When Santa Learned the Gospel offers a poetic approach. In words both accessible and biblical, it does two things. (1) It shows the values and assumptions that lie behind the Santa Clause tradition, namely that Christmas is about meritocracy: the good earn gifts; the bad get coal. But how do you measure what is “good” and how can you be “good enough”? The Santa tradition doesn’t have answers to those questions. And most popular traditions don’t. They thrive because they’re easy to implement and understand. But when you dig at them, they fall apart. (2) When Santa Learned the Gospel reinterprets the Santa tradition in light of the good news. It shows that Jesus is applicable to Santa Clause. (Jesus is applicable to everyone!)
As a parent, I appreciated this approach much more because it modeled Christian reinterpretation, not deletion. Rather than putting Santa Clause above the clouds as a pure and mysterious giver, it brought him down to our level, beneath Christ, where we all should be. And it did this in a way that brings joy and awe, not shame or guilt.
Santa compared his message with this new one he had learned.
His message said you got the presents your good deeds had earned.
The message of the gospel offered something so much greater.
Jesus had come to reconcile the world to their Creator.
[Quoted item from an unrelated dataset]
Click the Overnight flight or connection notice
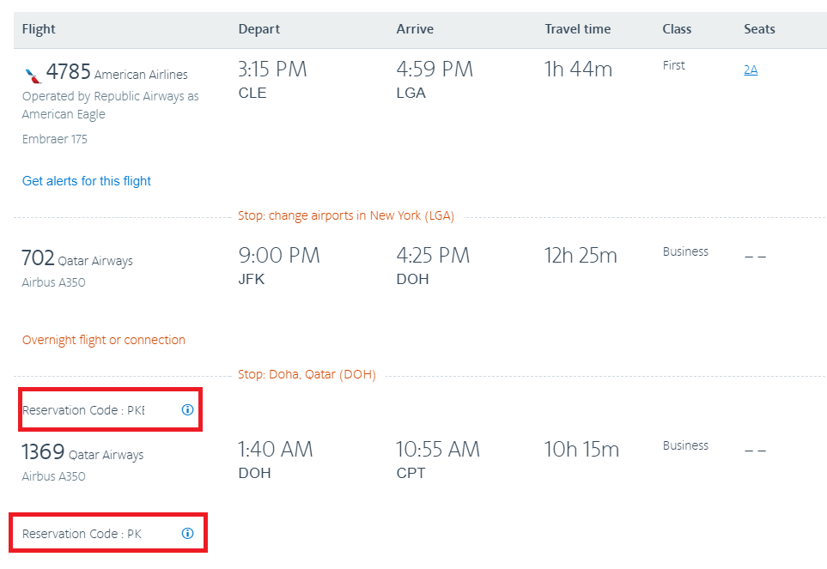(103, 340)
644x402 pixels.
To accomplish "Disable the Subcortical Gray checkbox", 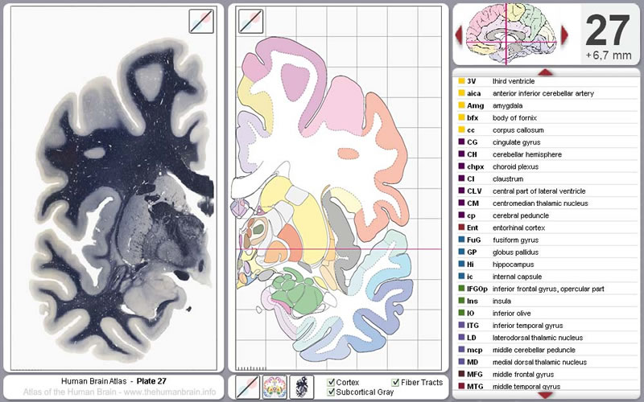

Making Christmas about Christ isn’t the letdown that children sometimes think it is. It makes Christmas more glorious, more mysterious, more marvelous. It shows how pale Santa Clause magic is compared to the God-is-here magic of Jesus Christ. After all, what’s more exciting and magical than worshiping the God of the stars who came to be with us? Such power and might in such fragility, such openness! It drops my jaw every season, far more than Santa Clause ever could.
I’m happy to say When Santa Learned the Gospel has become a Christmas classic in our home. It reminds the whole family that we’ve been given the truth of Christ so that we can reinterpret the world around us with awe. And it helps us point others to the redemption that gets unwrapped at every millisecond of the year.